Essentially yes. If traffic is scrambled, IDS will have trouble deciphering the TCP Packets to monitor, however, that does not make IDS redundant on the network. It depends on the situation, and it warrants a requirements study of the situation. You can email me for a discussion. 😉
IPSec can scramble TCP Packets
IPSec, ESP, has the ability to scramble the TCP packets holding data and make them unreadable to anyone, other than the intended party. Which essentially, IDS is the anyone. However, in Authentication mode, IDS still can play a part in doing what it is supposed to do, thereby, making it not redundant. But if encryption is deployed, IDS cannot monitor such traffic
The other equations
In finding the answer of whether IDS is redundant with the use of IPSec. The easy answer is No (May not apply in all situations, most diplomatic is "Depends" LOL). Well, where IPSec is used in ESP mode, IDS won’t be able to do its job.
In most situations, IPSec encryption is not used on all network traffic. You won’t be "IPSec-ing" everything. You will only use IPSec where needed. You can choose the type of traffic to apply IPSec. It can be defined between hosts (eg, between certain server and client) and type of traffic (eg. HTTP, but not ICMP).
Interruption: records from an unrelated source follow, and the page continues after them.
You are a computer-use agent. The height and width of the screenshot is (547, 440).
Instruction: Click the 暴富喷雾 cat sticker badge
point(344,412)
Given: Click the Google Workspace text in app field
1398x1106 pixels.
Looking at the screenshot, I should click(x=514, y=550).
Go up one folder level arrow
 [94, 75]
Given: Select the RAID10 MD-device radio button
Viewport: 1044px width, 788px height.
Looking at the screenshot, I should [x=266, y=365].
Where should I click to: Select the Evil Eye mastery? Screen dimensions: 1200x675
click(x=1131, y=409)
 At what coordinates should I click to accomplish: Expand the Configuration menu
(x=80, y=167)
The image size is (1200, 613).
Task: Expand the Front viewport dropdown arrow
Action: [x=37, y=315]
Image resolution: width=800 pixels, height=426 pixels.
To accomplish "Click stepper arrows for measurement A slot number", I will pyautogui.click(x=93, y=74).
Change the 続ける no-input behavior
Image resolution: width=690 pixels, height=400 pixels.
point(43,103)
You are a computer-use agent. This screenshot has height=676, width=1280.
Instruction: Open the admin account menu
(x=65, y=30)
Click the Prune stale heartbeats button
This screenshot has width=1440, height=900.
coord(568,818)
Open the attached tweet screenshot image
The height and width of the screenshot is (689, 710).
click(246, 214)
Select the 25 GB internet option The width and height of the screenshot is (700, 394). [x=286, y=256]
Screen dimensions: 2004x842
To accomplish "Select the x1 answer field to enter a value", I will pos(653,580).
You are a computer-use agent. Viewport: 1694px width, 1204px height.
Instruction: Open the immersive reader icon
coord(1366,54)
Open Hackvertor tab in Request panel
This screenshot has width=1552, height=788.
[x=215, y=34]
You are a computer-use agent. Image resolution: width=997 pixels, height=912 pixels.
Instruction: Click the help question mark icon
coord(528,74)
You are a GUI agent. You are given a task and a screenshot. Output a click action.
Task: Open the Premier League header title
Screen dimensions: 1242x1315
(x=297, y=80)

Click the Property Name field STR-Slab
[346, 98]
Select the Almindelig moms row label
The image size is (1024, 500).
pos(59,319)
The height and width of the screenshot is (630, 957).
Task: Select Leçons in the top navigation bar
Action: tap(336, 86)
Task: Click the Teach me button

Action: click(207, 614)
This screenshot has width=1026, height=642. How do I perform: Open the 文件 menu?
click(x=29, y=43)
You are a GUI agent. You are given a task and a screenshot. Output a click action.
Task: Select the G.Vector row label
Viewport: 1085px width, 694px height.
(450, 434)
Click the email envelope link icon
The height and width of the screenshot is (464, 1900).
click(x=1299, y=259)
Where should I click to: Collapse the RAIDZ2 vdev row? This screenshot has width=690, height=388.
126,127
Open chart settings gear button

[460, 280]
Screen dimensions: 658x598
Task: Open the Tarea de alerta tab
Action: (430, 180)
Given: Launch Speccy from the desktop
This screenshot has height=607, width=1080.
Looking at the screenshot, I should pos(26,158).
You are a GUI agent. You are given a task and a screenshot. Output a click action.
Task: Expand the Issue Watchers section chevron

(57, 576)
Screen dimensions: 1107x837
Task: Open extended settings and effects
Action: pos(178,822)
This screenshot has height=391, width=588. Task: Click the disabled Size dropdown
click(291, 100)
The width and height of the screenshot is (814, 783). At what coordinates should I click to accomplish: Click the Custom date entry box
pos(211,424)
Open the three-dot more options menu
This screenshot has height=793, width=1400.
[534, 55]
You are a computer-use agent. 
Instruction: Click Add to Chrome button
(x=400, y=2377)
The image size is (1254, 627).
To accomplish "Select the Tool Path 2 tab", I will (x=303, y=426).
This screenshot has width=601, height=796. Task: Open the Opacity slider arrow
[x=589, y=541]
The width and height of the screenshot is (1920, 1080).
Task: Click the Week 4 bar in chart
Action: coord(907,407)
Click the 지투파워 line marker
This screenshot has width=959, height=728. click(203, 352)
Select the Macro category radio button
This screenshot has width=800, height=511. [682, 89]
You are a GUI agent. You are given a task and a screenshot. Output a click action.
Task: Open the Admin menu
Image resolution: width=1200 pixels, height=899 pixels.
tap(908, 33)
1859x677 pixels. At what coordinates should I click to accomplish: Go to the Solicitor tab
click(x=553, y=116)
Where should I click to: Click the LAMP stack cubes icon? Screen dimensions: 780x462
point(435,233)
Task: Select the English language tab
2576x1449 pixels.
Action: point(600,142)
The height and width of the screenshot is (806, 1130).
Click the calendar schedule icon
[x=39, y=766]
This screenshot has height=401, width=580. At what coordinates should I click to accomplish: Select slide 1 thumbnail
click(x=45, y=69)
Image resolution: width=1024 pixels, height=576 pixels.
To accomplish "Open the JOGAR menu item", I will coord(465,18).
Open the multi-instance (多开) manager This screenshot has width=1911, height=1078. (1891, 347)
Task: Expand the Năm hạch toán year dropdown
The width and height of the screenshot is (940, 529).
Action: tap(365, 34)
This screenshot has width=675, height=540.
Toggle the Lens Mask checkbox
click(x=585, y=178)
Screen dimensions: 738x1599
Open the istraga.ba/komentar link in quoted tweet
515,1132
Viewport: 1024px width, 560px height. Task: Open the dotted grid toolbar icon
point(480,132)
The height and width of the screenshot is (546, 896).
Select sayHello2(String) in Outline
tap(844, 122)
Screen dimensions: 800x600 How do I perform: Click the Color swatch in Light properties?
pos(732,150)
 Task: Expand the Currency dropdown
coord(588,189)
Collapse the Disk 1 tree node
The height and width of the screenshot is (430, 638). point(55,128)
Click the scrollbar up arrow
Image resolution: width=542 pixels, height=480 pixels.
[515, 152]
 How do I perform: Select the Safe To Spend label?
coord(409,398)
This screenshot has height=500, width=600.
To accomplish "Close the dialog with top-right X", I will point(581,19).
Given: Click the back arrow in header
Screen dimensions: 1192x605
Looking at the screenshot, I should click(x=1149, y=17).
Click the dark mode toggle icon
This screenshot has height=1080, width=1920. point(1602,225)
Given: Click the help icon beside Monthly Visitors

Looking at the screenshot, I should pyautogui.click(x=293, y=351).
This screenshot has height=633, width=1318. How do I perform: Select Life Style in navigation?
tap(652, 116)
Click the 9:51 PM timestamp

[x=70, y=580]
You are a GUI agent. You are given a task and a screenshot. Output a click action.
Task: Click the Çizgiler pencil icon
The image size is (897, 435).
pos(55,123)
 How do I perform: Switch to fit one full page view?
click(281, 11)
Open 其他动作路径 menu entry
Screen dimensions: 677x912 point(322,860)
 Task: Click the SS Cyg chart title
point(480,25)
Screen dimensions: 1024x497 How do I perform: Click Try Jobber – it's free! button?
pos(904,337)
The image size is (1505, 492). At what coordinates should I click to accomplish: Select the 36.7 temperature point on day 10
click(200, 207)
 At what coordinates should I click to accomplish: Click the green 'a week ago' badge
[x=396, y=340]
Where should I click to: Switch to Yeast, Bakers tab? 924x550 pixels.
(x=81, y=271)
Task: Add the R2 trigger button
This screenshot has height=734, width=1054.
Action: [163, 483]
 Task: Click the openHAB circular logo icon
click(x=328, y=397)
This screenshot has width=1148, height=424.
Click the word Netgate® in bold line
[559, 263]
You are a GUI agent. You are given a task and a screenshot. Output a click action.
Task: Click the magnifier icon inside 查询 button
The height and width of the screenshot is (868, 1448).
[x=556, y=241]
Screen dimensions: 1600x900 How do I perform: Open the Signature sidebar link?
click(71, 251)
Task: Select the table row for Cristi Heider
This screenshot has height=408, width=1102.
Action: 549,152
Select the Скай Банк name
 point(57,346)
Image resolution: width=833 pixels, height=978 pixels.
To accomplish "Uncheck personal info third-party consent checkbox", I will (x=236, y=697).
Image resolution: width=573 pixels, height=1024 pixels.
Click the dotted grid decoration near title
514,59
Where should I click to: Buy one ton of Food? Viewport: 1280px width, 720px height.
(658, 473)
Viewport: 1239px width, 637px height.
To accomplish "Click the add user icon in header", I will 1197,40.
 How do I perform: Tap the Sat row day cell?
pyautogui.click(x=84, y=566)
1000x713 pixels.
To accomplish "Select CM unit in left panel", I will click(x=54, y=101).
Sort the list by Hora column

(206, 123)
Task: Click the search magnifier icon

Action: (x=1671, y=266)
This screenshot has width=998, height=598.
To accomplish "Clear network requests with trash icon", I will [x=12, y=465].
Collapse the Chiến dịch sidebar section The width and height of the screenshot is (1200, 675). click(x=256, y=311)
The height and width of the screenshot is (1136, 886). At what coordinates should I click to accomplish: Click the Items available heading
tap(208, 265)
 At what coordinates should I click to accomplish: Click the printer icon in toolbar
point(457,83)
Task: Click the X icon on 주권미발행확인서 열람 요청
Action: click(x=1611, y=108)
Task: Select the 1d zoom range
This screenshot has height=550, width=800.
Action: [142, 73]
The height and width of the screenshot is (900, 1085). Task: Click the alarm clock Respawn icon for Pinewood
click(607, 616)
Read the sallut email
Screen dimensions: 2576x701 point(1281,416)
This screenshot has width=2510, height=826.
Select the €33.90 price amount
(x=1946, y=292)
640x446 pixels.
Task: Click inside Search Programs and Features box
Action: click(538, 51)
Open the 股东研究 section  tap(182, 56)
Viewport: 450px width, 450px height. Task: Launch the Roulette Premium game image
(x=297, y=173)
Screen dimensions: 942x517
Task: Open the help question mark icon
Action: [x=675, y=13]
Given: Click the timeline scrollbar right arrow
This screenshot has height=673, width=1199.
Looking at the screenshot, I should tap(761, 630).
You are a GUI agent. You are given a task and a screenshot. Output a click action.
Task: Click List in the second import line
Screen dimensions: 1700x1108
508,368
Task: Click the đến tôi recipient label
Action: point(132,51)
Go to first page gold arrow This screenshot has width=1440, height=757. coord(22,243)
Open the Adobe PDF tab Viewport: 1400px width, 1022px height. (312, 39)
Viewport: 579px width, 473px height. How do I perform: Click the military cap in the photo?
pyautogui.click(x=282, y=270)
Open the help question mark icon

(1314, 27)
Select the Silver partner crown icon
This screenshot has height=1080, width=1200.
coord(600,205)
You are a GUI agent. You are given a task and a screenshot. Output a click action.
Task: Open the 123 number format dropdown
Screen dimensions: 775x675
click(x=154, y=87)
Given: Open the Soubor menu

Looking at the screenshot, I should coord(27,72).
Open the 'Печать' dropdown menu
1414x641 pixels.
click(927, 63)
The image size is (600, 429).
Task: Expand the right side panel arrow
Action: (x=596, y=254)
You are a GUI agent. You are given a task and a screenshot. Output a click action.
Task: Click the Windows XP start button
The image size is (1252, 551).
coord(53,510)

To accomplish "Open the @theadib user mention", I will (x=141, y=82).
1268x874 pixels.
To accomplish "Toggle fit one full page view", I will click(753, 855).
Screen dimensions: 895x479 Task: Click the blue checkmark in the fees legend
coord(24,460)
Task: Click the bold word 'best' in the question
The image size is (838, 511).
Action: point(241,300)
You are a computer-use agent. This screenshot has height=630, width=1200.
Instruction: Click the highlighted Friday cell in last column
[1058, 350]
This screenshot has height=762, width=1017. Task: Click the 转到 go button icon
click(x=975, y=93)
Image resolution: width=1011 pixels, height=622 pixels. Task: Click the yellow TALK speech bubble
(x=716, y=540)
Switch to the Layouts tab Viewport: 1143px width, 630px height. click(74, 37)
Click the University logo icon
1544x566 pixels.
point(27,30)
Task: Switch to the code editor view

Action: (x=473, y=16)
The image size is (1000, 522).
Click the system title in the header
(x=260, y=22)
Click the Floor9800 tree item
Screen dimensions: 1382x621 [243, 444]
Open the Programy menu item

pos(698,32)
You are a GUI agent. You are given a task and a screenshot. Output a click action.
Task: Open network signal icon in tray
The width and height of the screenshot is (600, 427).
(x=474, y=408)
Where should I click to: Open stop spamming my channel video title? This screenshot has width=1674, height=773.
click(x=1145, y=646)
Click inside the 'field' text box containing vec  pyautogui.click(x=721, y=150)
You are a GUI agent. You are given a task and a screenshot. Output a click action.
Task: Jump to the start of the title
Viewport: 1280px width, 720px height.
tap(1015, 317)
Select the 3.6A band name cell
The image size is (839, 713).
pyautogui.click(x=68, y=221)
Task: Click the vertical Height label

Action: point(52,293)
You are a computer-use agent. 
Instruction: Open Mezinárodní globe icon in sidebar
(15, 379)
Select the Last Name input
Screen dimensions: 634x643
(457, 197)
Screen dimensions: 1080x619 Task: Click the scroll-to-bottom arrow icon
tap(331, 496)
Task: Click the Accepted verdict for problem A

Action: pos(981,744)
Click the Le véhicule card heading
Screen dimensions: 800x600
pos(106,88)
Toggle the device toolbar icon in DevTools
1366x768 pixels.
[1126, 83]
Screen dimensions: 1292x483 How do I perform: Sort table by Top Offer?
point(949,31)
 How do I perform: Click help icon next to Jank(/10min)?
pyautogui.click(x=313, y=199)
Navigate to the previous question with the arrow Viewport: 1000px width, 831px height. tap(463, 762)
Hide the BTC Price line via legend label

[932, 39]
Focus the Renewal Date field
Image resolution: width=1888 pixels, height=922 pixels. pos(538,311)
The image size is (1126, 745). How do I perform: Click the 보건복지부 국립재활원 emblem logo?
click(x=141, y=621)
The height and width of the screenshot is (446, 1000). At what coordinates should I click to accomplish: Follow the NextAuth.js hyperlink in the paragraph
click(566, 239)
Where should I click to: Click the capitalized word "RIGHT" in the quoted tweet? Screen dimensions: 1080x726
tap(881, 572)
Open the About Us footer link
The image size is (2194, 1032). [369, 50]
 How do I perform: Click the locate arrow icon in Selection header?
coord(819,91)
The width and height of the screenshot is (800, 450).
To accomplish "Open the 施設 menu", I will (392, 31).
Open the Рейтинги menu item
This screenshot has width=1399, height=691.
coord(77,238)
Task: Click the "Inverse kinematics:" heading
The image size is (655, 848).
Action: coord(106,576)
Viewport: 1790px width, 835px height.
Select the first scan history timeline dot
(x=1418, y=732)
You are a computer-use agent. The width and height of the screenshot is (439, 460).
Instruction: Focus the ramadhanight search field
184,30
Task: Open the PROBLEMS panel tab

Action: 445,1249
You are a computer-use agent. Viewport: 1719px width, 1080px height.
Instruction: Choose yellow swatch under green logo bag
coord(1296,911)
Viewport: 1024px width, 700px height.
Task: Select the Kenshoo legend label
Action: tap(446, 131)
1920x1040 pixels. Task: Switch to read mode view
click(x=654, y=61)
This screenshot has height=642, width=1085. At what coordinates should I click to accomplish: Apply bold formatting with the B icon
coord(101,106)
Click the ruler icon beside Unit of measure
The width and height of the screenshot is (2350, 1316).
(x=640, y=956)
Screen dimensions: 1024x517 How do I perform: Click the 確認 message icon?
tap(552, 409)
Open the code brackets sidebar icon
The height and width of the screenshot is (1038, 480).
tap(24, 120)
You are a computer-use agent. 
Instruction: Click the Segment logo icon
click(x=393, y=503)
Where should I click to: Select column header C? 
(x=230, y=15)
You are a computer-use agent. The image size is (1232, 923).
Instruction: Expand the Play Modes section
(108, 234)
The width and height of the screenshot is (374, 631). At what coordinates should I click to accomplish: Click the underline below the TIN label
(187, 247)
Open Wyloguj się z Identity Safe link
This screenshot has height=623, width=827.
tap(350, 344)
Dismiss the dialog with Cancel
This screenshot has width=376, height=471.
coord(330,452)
A combination is also possible.
So in fact, if you have machines not joined to the domain, and machines or traffic where IPSec isn’t used, IDS still plays an important part of ensuring the network is safe.
After applying IPSec to protect your critical assets and data on the network, does the protection of IDS still offer a good compelling value? If yes, you will still want to use IDS. However, if after applying IPSec and you think IDS is not playing an important role in your quest for network security anymore, then i guess no, since you will probably be protecting your critical assets with IPSec encryption.
Give it some thoughts because there are certain cases where IDS does play a crucial role and they can complement IPSec. Remember, the crucial objective is to make sure network is secure and hosts on it are protected, and not what was used.
Personally, the choice of the platform/technology to use, is certainly the one (in personal opinion), the one that offers the easiest form of management/deployment and provides the best form of protection for your objectives.
There are some more information which i think i will either post later on, or wait for someone to ping me for more information. (Psst, the fact is, i am sleepy and i got to work tomorrow.. Yawn..) Till then again… see ya around.
Oh, do check out this web site about Server and Domain Isolation model using IPSec. Essentially, you can make domain assets ignore non-domain machines totally. http://www.microsoft.com/sdisolation
Happy New Year
/Dennis